OBJECTIVES: The goal of this study was to examine whether diastolic dyssynchrony, measured by using gated single-photon emission computed tomography (GSPECT) myocardial perfusion imaging (MPI) in patients with coronary artery disease (CAD), is independently associated with adverse outcomes.
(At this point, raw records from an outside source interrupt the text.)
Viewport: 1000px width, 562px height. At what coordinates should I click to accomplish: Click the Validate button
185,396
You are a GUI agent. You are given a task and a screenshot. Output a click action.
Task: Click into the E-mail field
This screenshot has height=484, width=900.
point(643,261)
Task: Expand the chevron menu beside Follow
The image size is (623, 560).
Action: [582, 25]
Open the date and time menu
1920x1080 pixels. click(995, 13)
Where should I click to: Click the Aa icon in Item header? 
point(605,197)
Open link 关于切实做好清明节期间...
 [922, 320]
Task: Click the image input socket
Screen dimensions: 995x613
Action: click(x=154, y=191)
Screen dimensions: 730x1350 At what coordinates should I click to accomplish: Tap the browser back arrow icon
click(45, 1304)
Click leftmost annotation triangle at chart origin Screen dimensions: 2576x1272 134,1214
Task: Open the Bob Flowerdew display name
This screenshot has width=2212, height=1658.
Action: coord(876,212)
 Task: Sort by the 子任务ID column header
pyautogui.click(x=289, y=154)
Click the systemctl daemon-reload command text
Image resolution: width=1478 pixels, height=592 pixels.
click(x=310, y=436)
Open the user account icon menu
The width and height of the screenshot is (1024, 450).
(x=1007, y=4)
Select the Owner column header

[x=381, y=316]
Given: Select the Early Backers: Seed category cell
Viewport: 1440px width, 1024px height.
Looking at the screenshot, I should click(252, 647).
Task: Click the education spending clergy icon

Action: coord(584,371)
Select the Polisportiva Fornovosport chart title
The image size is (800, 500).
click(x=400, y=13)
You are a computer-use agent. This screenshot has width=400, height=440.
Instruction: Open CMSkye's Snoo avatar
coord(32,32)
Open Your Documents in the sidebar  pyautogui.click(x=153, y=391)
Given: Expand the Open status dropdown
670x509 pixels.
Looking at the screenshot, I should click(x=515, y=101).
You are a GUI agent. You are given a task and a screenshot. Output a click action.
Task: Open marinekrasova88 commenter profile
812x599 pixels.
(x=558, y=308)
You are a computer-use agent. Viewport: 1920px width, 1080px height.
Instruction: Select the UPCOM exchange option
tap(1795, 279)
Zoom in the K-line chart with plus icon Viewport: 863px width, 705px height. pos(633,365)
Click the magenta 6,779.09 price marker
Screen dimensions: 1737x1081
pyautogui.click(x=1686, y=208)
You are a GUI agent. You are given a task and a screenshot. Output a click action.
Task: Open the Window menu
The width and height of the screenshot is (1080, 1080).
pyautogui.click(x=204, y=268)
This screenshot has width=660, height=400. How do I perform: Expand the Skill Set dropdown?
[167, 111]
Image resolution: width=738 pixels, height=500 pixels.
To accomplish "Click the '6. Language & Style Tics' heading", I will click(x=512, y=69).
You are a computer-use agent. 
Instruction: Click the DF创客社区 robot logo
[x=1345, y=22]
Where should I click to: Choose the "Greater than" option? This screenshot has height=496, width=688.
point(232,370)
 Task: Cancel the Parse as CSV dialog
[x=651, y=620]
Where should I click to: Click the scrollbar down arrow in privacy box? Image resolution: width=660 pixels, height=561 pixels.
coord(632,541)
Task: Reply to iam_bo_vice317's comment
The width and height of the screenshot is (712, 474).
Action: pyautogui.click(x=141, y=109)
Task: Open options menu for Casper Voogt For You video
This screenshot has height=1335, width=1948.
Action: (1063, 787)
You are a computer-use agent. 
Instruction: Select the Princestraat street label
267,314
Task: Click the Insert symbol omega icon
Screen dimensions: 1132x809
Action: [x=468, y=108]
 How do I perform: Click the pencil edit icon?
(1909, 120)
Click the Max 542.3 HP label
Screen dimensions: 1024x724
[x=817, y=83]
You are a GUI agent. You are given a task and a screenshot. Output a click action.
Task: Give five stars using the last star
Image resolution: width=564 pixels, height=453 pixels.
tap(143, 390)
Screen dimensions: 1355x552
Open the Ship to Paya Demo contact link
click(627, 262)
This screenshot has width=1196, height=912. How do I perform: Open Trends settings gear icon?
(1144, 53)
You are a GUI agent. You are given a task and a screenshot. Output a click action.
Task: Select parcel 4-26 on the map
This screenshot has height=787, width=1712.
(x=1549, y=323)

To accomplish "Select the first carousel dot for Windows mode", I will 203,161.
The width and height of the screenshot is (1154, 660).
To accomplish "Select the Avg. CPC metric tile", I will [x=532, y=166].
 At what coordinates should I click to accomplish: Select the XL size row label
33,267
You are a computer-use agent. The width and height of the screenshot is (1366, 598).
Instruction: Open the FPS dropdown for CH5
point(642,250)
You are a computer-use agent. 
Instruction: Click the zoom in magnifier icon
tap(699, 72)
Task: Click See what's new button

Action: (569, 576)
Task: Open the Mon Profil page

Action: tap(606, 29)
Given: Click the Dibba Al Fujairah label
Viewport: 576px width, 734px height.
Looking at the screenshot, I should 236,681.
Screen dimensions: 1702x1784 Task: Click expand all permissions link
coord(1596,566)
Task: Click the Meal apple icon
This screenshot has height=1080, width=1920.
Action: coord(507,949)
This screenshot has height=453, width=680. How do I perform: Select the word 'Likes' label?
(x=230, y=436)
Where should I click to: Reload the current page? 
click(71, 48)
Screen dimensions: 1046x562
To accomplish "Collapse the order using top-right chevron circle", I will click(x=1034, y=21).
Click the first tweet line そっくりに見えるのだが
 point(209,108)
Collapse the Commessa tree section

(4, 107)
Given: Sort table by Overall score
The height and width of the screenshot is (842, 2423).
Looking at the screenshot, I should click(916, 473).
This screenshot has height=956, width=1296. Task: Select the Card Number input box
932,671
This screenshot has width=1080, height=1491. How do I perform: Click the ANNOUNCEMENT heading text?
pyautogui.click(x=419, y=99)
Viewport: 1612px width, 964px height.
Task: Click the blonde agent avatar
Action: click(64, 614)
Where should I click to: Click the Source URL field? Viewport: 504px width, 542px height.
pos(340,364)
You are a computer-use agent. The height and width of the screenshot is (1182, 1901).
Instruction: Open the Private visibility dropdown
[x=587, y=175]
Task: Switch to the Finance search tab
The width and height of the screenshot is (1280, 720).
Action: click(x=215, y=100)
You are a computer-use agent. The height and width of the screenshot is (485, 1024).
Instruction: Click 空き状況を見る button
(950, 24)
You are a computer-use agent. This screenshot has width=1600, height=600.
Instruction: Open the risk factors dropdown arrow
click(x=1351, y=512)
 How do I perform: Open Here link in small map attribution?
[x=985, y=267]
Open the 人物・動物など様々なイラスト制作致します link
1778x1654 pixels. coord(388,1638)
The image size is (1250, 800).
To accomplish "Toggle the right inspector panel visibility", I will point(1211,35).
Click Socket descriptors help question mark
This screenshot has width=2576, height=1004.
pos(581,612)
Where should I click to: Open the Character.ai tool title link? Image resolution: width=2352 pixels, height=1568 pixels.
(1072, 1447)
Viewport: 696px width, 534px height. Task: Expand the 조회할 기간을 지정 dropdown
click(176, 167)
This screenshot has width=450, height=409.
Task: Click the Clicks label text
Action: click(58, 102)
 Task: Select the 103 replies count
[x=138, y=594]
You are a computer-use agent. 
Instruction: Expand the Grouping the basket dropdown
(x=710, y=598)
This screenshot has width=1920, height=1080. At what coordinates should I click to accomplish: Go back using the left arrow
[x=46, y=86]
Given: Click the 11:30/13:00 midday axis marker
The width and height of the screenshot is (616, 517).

BACKGROUND: Systolic left ventricular dyssynchrony is known to be associated with worse clinical outcome in patients with CAD. METHODS: This study included patients who presented to Duke University for GSPECT MPI between 2003 and 2009. Patients had at least 1 major epicardial obstruction ≥50%. Dyssynchrony was assessed by using Emory Cardiac Toolbox software and compared with a control population without CAD. Abnormal degree of diastolic/systolic dyssynchrony was defined as values above 2 SDs above mean of mechanical dyssynchrony parameters. Using Cox proportional hazards modeling, the adjusted association between dyssynchrony and outcomes, including all-cause and cardiovascular death, was assessed. RESULTS: Among 1,310 patients with a median age of 64 years (interquartile range: 55 to 72 years), 69.7% were male and 2.6% had left bundle branch block. Overall, 241 (18.4%) and 238 (18.2%) patients had significant systolic and diastolic mechanical dyssynchrony, respectively, and 211 (16.1%) had both. After a median follow-up of 7.1 years, 543 deaths occurred. At 5 years, the mortality estimate was 21.2% among patients with a normal degree of diastolic left ventricular mechanical dyssynchrony (LVMD) and 41.7% among those with an abnormal degree of LVMD (p < 0.001). When added to clinical comorbidities, electrical dyssynchrony, and systolic LVMD, diastolic dyssynchrony was incrementally associated with cardiovascular mortality (global chi-square statistic of 211.9 vs. 222.8; 2 degrees of freedom; p = 0.004). In a model that also includes left ventricular ejection fraction, the addition of diastolic dyssynchrony to systolic dyssynchrony maintained an incremental prognostic benefit (global chi-square statistic of 234.8 vs. 241.8; p = 0.030). Adjustment for baseline ischemia and scar burden did not change this relationship. CONCLUSIONS: Systolic and diastolic left ventricular dyssynchrony, as measured by using GSPECT MPI, were associated with adverse outcomes. Moreover, diastolic dyssynchrony appears to provide incremental predictive value to clinical history, electrical dyssynchrony, and left ventricular function.